| Exercise aim |
Print exactly the lines below between the line holding "Given: Edit the fifth form with pencil icon" and the line holding "This screenshot has width=615, height=288.", inclusive, and nothing more.

| Data under study |
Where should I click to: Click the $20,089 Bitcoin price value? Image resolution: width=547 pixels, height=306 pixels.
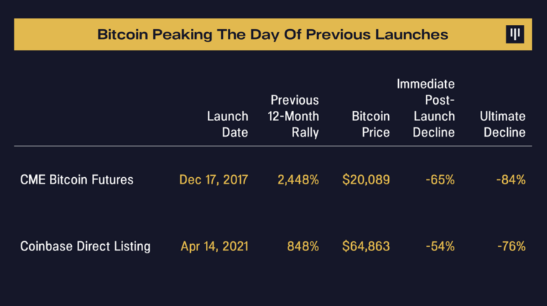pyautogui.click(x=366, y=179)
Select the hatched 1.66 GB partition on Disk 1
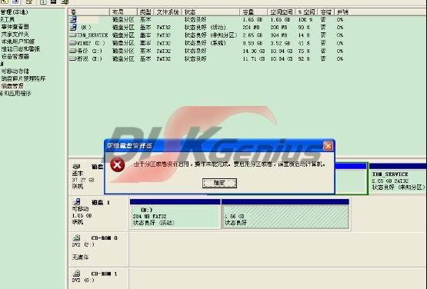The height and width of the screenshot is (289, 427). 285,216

* * *

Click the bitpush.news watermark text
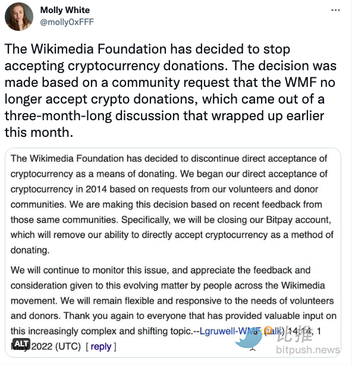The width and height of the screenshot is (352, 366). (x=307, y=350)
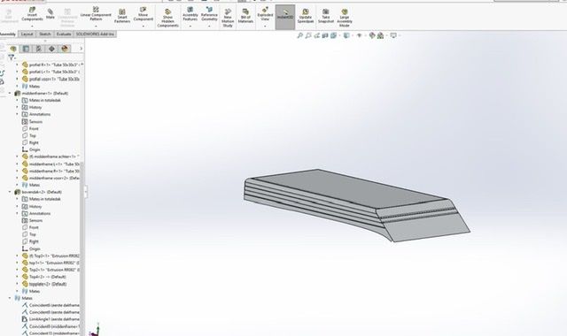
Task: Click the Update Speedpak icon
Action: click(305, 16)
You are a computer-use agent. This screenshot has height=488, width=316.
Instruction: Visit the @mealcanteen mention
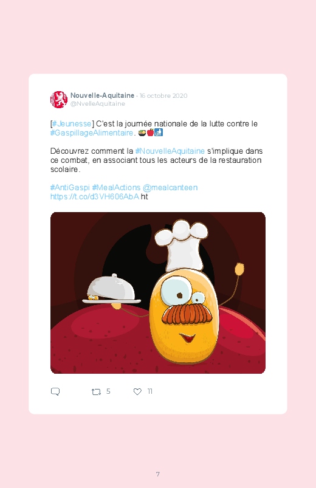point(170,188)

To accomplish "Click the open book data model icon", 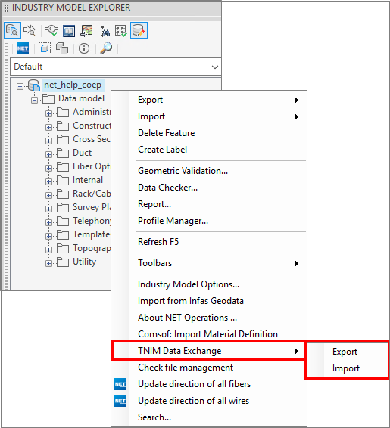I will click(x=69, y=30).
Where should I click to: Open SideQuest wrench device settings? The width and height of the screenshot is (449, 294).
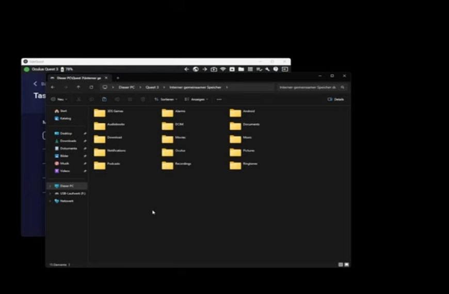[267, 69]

--

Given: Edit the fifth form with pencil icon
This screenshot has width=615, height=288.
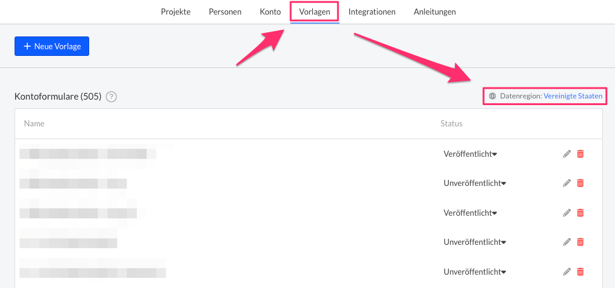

| Reply to the task |
Given: Edit the fifth form with pencil icon
This screenshot has width=615, height=288.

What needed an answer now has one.